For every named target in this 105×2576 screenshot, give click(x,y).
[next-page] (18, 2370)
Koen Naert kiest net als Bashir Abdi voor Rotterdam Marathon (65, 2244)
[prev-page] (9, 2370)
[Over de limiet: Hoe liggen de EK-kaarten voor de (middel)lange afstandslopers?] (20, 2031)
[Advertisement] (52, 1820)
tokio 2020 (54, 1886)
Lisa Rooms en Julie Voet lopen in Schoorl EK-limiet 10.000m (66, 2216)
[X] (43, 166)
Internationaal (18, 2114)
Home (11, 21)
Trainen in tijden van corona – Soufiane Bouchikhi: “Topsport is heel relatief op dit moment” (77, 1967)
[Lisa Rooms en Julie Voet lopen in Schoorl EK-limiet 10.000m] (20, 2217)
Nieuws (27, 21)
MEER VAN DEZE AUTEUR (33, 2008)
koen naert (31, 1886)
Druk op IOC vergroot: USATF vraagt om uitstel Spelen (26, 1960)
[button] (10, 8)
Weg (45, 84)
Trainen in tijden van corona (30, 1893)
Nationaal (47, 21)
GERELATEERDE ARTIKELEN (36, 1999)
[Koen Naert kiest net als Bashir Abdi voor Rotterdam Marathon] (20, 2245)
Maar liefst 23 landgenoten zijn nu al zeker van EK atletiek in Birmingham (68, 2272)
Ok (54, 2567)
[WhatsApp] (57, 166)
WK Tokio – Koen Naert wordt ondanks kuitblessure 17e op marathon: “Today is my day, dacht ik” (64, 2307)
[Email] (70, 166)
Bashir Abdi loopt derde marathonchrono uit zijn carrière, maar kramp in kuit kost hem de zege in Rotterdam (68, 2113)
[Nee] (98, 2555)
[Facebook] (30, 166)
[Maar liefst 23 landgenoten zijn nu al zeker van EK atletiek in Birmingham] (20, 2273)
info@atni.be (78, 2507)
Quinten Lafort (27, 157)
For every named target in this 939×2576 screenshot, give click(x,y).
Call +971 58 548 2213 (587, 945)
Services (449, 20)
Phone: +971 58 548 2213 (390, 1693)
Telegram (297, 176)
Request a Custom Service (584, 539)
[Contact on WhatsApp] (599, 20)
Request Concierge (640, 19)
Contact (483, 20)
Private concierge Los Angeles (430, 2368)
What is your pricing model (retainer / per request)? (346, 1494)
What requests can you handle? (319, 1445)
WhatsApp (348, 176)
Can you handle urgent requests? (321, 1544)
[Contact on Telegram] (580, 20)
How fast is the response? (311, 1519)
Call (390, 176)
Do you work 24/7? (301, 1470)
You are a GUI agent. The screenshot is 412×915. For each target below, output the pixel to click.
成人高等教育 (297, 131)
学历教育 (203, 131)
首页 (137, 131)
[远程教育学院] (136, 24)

^^^^

Please give back all of the data exactly as it appears.

### OUTPUT FOR THIS TASK
For every named target in this 105×2576 screenshot, give click(x,y).
[next-page] (18, 2370)
Koen Naert kiest net als Bashir Abdi voor Rotterdam Marathon (65, 2244)
[prev-page] (9, 2370)
[Over de limiet: Hoe liggen de EK-kaarten voor de (middel)lange afstandslopers?] (20, 2031)
[Advertisement] (52, 1820)
tokio 2020 (54, 1886)
Lisa Rooms en Julie Voet lopen in Schoorl EK-limiet 10.000m (66, 2216)
[X] (43, 166)
Internationaal (18, 2114)
Home (11, 21)
Trainen in tijden van corona – Soufiane Bouchikhi: “Topsport is heel relatief op dit moment” (77, 1967)
[Lisa Rooms en Julie Voet lopen in Schoorl EK-limiet 10.000m] (20, 2217)
Nieuws (27, 21)
MEER VAN DEZE AUTEUR (33, 2008)
koen naert (31, 1886)
Druk op IOC vergroot: USATF vraagt om uitstel Spelen (26, 1960)
[button] (10, 8)
Weg (45, 84)
Trainen in tijden van corona (30, 1893)
Nationaal (47, 21)
GERELATEERDE ARTIKELEN (36, 1999)
[Koen Naert kiest net als Bashir Abdi voor Rotterdam Marathon] (20, 2245)
Maar liefst 23 landgenoten zijn nu al zeker van EK atletiek in Birmingham (68, 2272)
Ok (54, 2567)
[WhatsApp] (57, 166)
WK Tokio – Koen Naert wordt ondanks kuitblessure 17e op marathon: “Today is my day, dacht ik” (64, 2307)
[Email] (70, 166)
Bashir Abdi loopt derde marathonchrono uit zijn carrière, maar kramp in kuit kost hem de zege in Rotterdam (68, 2113)
[Nee] (98, 2555)
[Facebook] (30, 166)
[Maar liefst 23 landgenoten zijn nu al zeker van EK atletiek in Birmingham] (20, 2273)
info@atni.be (78, 2507)
Quinten Lafort (27, 157)
For every named target in this 939×2576 screenshot, give click(x,y).
Call +971 58 548 2213 (587, 945)
Services (449, 20)
Phone: +971 58 548 2213 (390, 1693)
Telegram (297, 176)
Request a Custom Service (584, 539)
[Contact on WhatsApp] (599, 20)
Request Concierge (640, 19)
Contact (483, 20)
Private concierge Los Angeles (430, 2368)
What is your pricing model (retainer / per request)? (346, 1494)
What requests can you handle? (319, 1445)
WhatsApp (348, 176)
Can you handle urgent requests? (321, 1544)
[Contact on Telegram] (580, 20)
How fast is the response? (311, 1519)
Call (390, 176)
Do you work 24/7? (301, 1470)
You are a GUI agent. The screenshot is 412×915. For each target below, output the pixel to click.
成人高等教育 (297, 131)
学历教育 (203, 131)
首页 (137, 131)
[远程教育学院] (136, 24)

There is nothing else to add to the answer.